Well I am old enough, at 64. And I thought the lyrics were appalling, condescending and ignorant back then, too.

I'm not saying Band Aid wasn't an achievement. It was. But this thread is about the song. It's a crap song, it's insulting to Africa and it's an embarassment.

Alexafrost · 28/11/2020 19:50

"Well I am old enough, at 64. And I thought the lyrics were appalling, condescending and ignorant back then, too."

And there won't be snow in Africa this Christmas time
The greatest gift they'll get this year is life
Where nothing ever grows, no rain or rivers flow
Do they know it's Christmas time at all?

You would really describe those words as appalling, condescending and ignorant? That seems like ridiculous hyperbole.

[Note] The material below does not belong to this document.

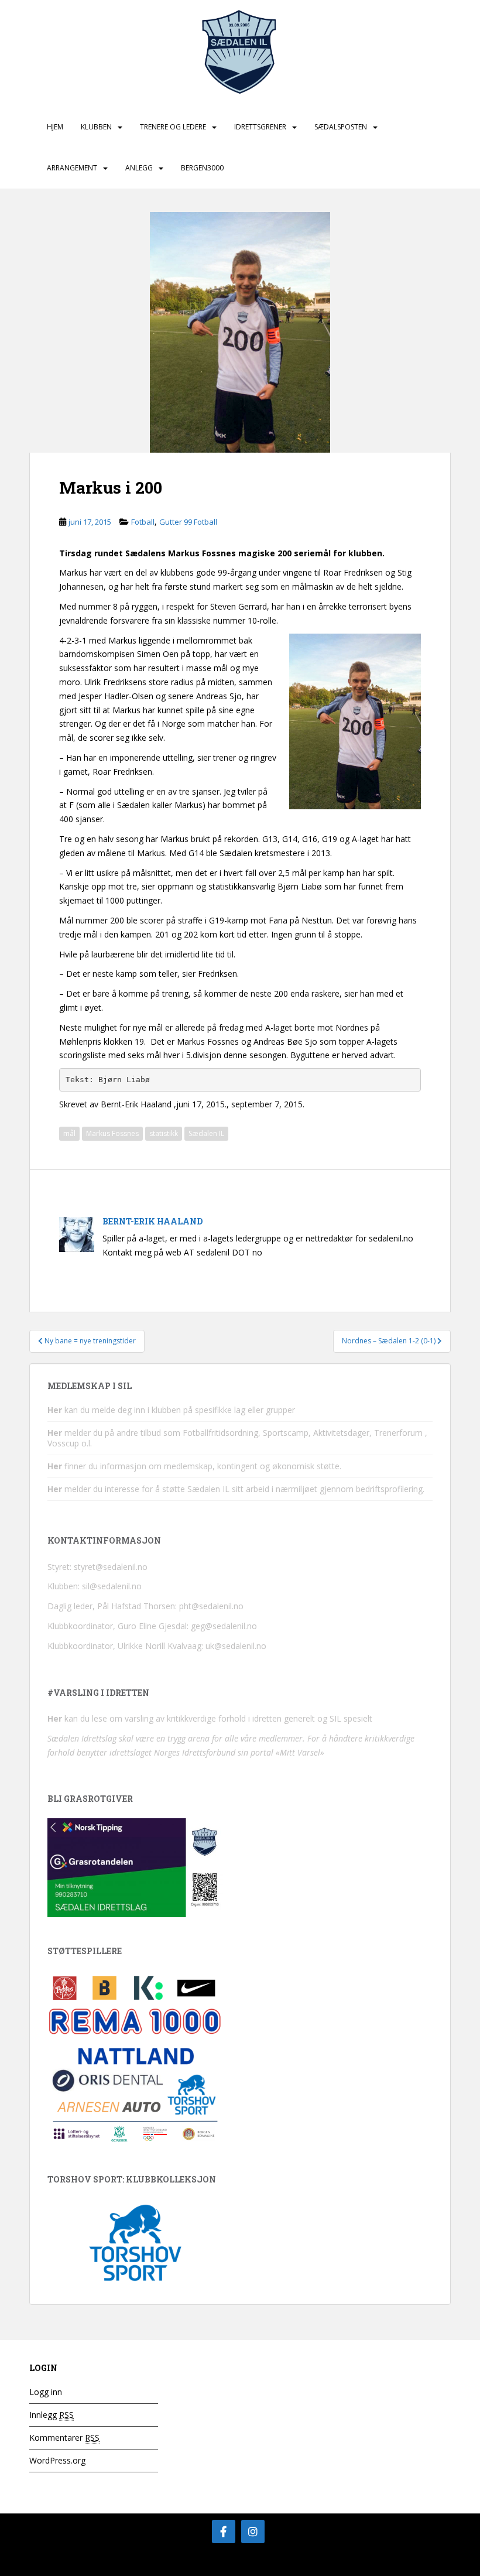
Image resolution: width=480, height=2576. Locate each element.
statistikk (163, 1133)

As far as I can see the big crime of the lyrics is that they don't distinguish between those parts of Africa where there wasn't rain, where things weren't growing and where people were dying of starvation in huge numbers and those other parts of the continent where things weren't so desperate. A cause of irritation I'm sure to many Africans but 'appalling' given Ure and Geldof's aim in writing those words is ridiculous. There is such a things as poetic licence after all.

Cutesbabasmummy · 28/11/2020 19:54

@missyB1 yeah agree. This sing and The Cars takes me straight back to the news reports...

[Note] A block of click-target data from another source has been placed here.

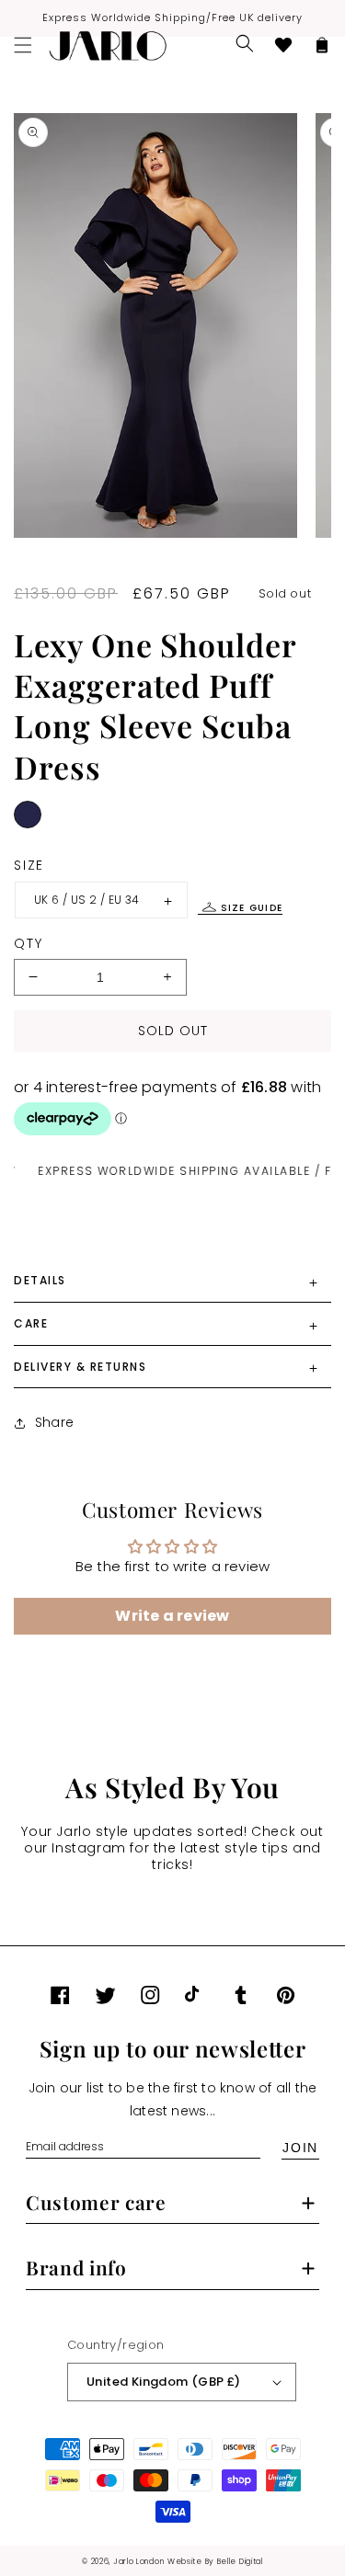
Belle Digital (240, 2561)
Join (300, 2147)
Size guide (252, 908)
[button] (244, 43)
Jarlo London (138, 2561)
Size (29, 865)
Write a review (172, 1615)
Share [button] (54, 1422)
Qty (28, 943)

WitchFindersAreEverywhere · 30/11/2020 12:36

Well, there’s civil war in Ethiopia, Yemen is starving and the Horn of Africa as a whole is facing famine, what with locusts and Covid.
Let’s not interfere. Or talk about it, let alone try and raise money.

Goosefoot · 30/11/2020 16:58

@Alexafrost

"But assertions that a text means something quite outside of what it says, or what it's context would suggest, in the fashion you've suggested, is basically a kind of mental masturbation. It can give you a nice little topic for a thesis, or bolster a viewpoint you already want to hold, or be used to make a cheap joke of something. All of which are self-serving."

I can understand your irritation but don't feel it to the same degree you do. To me it's just a tradition like Wicked viewing Oz from a different perspective or Maleficent looking at Sleeping Beauty another way.

Of course those are new stories based on reinterpreting old ones but the principle is the same, finding a different way of interpreting events from the one intended by the author. Of course, not being Christian probably helps me in that respect.

When it comes to the song I actually like it. I appreciate the words are pretty naff but I think it's got a really great tune and for all its faults (which have been pointed out repeatedly) you can't ignore how revolutionary it was socially and what it achieved. So many of the criticisms seem remarkably petty and blinkered.

There is a huge difference between taking a story and doing something else creative with it, and claiming to do some kind of textual criticism. It has zero to do with any particular religious POV. The first is like a sci-fi book being free using speculations on scientific question to create a story - maybe quite a good one - and the second is like selling pseudo-science products to line your pockets.

I agree that most of the criticisms have been petty. (Though I don't really love the song personally it does has a nostalgia factor and I don't mind hearing it on the radio on occasion.) It's funny that people will accept much older poetry or literature or song lyrics that contain ideas that we now know are untrue in some sense, but we accept that people at the time had a different perspective. But somehow they are incapable or realising that can also apply to things that happened a generation ago.

And the inability to understand literary mechanisms like metaphor or similes is very odd.

lockedownloretta · 30/11/2020 17:29

watch this and tell me what you would have done?

june2007 · 30/11/2020 17:32

Every time it,s played it collects royalties and that still goes to charity. The charity itself has made mistakes in the past but show me one that hasn,t.